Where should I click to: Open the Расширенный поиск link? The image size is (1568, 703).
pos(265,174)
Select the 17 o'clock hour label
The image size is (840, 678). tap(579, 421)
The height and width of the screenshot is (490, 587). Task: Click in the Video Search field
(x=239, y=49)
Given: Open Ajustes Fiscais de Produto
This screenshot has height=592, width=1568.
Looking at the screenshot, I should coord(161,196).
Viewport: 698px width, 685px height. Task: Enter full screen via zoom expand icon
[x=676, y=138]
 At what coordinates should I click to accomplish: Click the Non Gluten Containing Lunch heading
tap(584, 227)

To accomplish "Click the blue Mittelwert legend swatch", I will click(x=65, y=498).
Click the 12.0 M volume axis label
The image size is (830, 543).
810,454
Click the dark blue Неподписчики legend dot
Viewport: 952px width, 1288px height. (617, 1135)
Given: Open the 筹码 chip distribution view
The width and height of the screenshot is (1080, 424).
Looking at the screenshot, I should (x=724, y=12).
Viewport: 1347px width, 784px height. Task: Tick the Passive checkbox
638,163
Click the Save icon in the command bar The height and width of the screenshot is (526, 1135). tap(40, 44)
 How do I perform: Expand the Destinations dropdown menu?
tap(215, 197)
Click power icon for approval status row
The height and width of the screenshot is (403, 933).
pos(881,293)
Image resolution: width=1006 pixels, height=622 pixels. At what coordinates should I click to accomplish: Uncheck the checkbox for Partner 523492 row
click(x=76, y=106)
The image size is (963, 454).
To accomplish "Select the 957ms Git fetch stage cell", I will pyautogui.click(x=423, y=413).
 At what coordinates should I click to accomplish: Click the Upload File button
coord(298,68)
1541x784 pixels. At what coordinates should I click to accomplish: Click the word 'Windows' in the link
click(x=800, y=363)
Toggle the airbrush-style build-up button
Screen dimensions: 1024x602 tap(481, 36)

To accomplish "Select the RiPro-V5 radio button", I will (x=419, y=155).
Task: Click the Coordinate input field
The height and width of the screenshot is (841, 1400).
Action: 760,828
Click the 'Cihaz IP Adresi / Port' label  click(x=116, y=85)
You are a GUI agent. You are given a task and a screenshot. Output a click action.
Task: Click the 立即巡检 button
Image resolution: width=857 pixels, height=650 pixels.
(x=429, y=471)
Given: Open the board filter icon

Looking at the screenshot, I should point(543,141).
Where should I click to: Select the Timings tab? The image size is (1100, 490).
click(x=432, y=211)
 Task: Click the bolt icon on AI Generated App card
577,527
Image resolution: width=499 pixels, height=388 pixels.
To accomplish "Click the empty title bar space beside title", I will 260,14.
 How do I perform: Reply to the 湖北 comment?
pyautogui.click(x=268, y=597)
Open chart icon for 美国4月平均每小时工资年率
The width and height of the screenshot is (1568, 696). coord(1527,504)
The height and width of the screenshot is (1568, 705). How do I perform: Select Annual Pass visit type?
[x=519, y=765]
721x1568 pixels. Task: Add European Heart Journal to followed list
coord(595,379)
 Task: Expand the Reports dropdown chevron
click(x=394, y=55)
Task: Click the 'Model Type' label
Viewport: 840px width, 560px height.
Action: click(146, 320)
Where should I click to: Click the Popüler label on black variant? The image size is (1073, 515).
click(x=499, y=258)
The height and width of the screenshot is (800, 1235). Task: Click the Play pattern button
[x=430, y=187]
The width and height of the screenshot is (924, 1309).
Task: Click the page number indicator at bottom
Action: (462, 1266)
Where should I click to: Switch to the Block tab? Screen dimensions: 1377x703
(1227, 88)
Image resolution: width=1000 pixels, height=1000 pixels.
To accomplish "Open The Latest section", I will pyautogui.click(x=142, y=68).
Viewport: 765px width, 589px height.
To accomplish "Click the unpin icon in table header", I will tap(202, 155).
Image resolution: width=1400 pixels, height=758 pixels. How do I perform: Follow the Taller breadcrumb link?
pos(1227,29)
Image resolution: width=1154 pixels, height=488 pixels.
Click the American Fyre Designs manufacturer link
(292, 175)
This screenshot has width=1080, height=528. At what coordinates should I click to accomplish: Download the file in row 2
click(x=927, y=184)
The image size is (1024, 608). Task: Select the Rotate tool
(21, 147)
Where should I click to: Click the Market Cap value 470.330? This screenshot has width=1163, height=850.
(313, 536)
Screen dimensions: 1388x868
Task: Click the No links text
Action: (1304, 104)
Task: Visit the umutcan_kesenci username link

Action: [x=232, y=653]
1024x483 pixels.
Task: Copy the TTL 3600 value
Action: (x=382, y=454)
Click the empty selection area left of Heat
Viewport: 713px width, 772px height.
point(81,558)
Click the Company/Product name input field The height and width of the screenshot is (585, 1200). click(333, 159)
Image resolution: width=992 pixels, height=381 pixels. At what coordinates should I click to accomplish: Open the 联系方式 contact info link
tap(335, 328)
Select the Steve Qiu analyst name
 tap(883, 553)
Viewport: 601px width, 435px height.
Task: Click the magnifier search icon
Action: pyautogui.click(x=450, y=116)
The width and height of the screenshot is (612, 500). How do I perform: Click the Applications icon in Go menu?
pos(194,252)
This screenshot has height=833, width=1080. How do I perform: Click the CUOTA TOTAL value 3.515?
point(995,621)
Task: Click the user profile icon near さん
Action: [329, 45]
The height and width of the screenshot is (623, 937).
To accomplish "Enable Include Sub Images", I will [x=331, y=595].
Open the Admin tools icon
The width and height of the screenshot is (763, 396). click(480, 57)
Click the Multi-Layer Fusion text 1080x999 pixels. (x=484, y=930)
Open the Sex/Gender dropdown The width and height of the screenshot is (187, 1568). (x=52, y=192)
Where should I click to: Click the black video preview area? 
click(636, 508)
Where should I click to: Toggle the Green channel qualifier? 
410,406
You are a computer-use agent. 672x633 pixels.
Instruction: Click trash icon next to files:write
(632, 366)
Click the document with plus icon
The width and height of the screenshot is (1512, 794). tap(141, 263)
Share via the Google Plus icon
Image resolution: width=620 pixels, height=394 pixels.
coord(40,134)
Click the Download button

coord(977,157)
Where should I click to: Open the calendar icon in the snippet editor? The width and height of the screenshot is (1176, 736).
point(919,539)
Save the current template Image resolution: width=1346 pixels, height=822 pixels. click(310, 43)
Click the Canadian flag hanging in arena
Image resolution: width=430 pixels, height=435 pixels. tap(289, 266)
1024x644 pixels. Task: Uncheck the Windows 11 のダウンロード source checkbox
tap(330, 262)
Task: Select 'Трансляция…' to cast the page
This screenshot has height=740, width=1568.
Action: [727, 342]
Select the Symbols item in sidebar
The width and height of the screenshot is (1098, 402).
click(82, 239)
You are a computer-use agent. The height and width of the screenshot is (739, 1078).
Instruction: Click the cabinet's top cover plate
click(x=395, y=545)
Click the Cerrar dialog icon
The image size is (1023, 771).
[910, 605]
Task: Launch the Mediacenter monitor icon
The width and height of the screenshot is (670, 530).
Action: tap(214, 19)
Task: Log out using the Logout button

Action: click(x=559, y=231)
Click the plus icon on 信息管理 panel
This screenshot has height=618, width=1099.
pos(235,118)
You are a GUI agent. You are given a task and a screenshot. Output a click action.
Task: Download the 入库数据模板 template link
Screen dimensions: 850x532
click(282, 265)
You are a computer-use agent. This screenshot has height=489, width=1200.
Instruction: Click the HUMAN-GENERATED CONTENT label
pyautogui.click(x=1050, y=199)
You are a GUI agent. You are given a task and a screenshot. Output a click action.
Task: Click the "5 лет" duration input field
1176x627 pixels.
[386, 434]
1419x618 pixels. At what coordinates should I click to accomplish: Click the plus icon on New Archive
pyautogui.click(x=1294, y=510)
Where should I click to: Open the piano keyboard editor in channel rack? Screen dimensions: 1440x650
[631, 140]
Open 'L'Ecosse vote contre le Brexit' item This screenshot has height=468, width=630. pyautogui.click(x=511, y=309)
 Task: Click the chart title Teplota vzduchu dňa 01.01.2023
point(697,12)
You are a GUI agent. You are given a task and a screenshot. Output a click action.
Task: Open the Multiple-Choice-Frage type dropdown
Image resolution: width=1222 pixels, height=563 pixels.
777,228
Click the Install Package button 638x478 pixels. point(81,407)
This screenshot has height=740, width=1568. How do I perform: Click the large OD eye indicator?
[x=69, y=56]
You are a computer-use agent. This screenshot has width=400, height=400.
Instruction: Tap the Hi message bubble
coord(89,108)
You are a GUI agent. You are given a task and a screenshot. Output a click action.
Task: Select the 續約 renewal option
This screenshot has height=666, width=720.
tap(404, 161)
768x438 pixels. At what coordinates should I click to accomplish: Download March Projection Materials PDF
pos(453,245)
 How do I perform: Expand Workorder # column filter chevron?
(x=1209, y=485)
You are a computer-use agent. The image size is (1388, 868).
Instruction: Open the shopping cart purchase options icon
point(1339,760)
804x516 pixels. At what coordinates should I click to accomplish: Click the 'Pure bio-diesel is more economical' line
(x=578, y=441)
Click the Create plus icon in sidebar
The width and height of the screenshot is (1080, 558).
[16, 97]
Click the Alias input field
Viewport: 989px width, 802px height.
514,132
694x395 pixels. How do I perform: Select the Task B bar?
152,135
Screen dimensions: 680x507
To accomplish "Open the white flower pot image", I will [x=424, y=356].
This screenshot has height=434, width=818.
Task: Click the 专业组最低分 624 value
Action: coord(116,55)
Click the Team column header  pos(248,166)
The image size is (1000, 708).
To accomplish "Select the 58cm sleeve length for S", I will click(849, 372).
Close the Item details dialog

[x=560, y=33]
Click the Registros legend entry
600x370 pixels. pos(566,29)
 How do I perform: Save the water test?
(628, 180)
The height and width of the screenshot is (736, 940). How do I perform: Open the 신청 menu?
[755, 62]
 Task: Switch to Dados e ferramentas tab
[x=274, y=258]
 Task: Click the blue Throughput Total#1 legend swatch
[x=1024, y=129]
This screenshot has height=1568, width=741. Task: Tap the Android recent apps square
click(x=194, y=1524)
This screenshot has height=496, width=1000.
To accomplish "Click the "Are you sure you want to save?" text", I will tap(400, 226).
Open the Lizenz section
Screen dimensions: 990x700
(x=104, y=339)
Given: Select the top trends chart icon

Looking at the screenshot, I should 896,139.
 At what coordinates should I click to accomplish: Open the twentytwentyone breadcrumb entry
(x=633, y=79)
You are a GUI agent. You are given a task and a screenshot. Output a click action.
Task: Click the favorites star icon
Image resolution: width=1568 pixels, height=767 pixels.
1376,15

__________

PROBLEM ▸ Check each line of the records above for the string "header", and report every line that has it.

PROBLEM SOLUTION ▸
To accomplish "Click the unpin icon in table header", I will tap(202, 155).
Click the Team column header  pos(248,166)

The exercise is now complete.